··· INPUT FOR THIS TASK

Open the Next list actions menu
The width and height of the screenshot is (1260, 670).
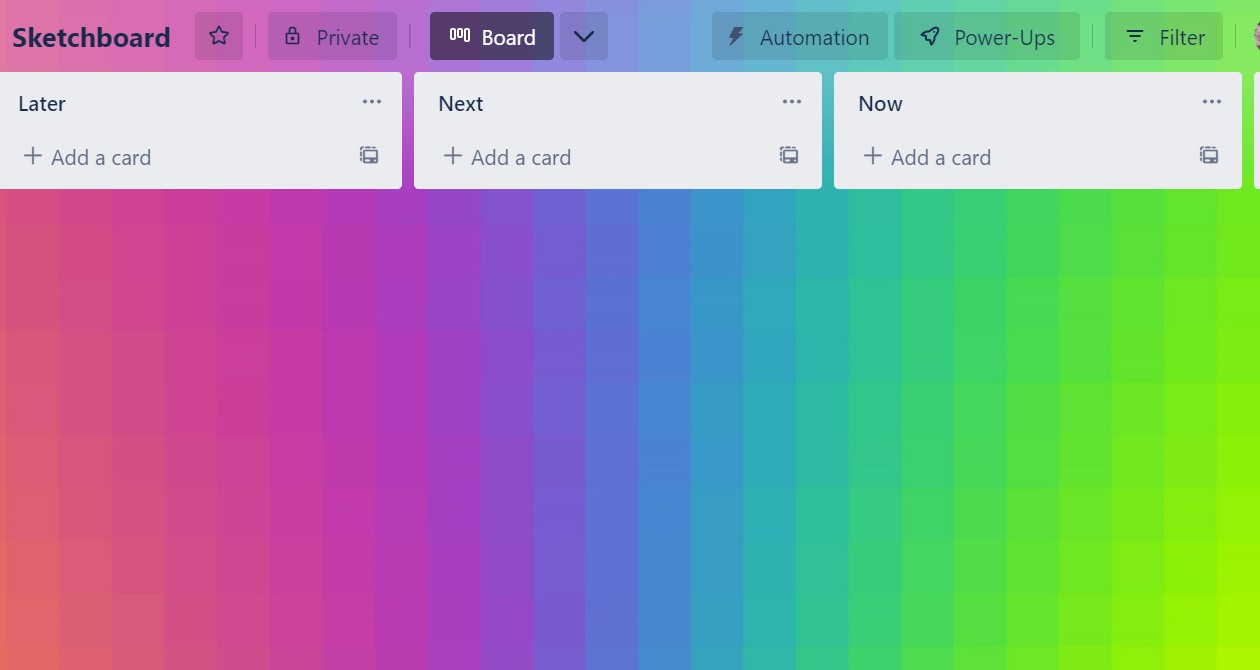[792, 101]
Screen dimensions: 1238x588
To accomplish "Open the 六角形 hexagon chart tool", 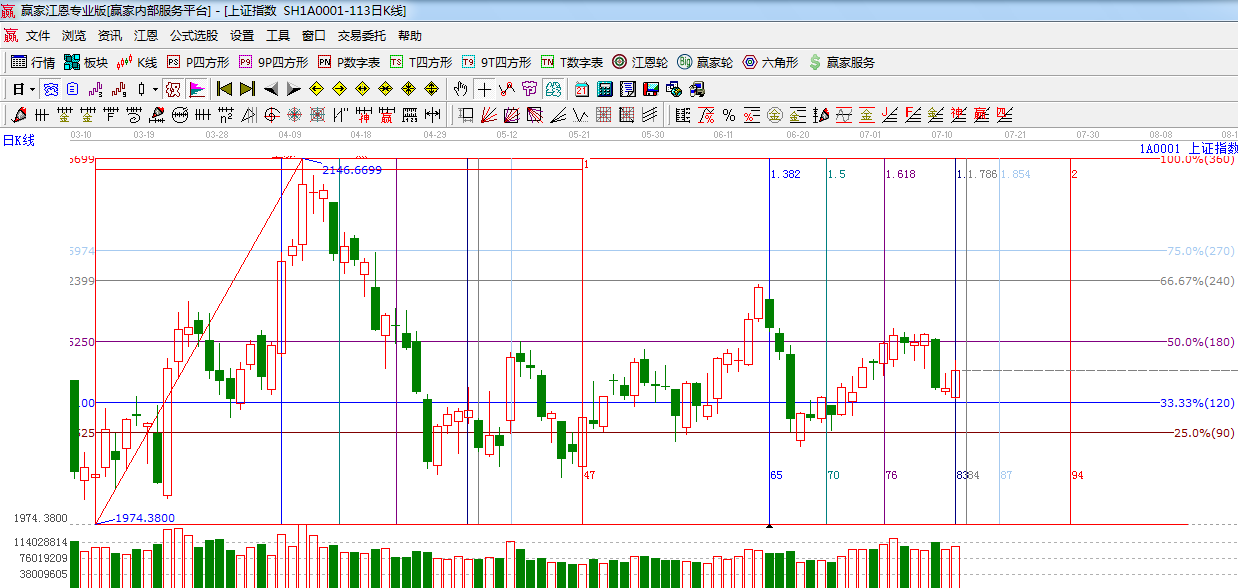I will tap(770, 62).
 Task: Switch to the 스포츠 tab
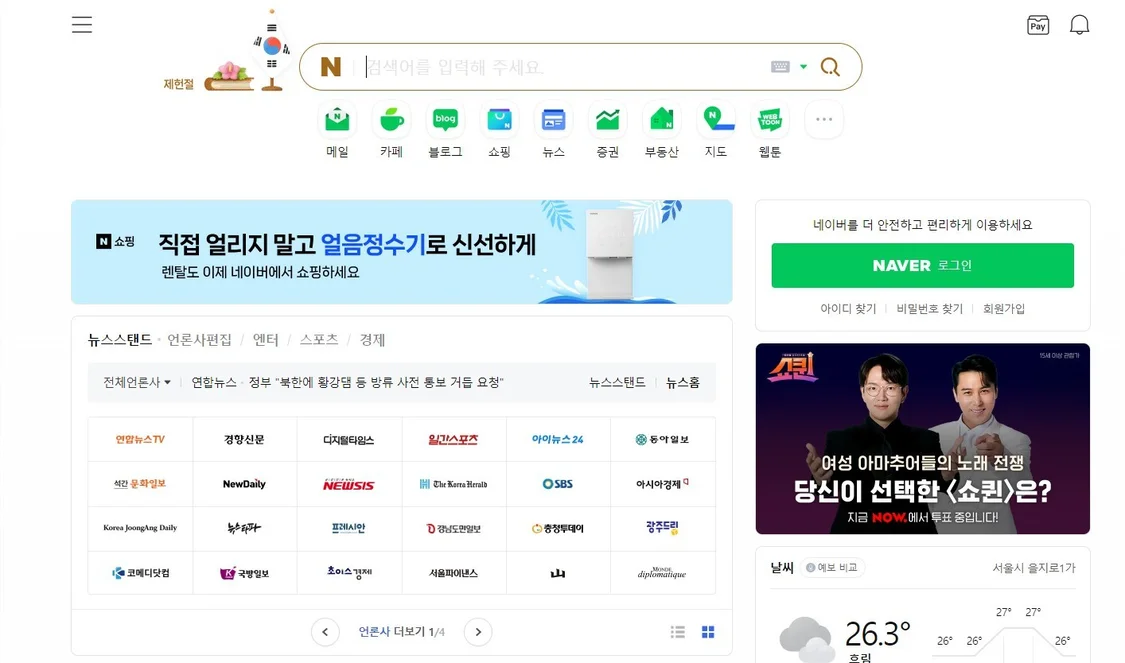(x=319, y=339)
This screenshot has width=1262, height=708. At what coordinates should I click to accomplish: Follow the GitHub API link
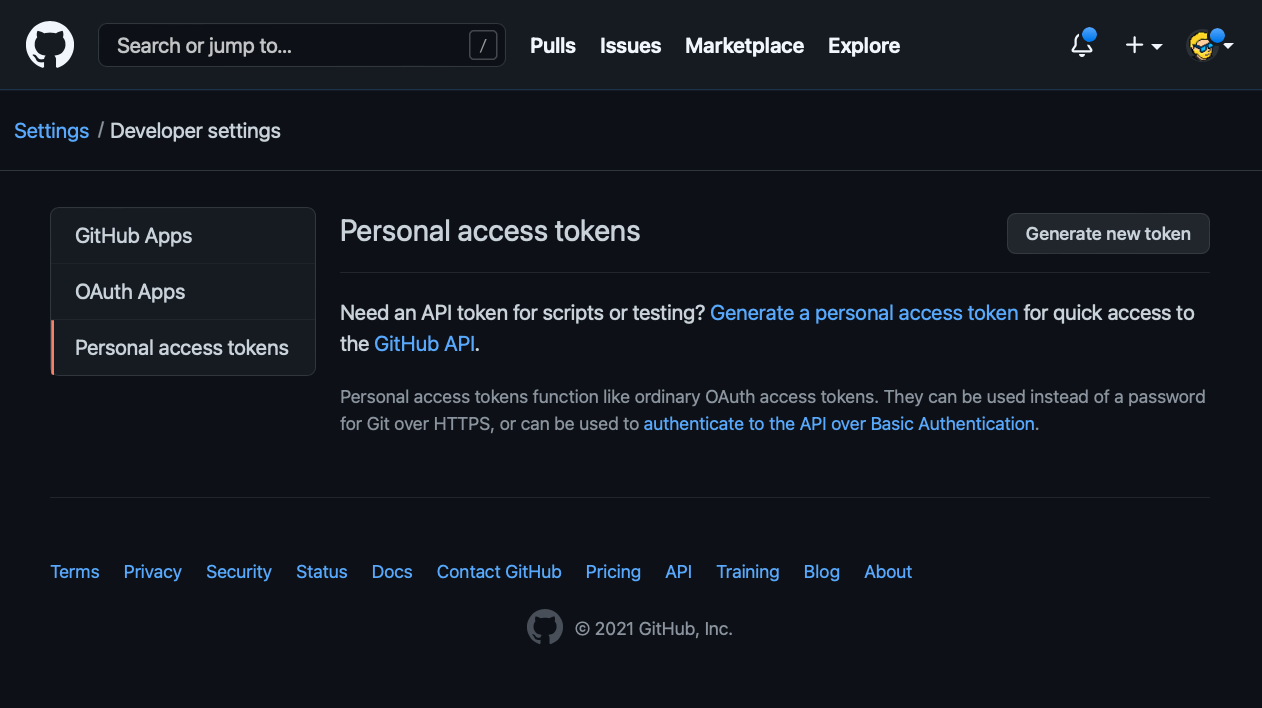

······

REQUIRED ACTION: Exclude all pictures and reproduce verbatim the lines running from the line that contains "Task: Switch to the 스포츠 tab" to the end of the data above, both ends included.

WRITTEN SOLUTION:
 Task: Switch to the 스포츠 tab
(x=319, y=339)
This screenshot has width=1262, height=708. At what coordinates should I click to accomplish: Follow the GitHub API link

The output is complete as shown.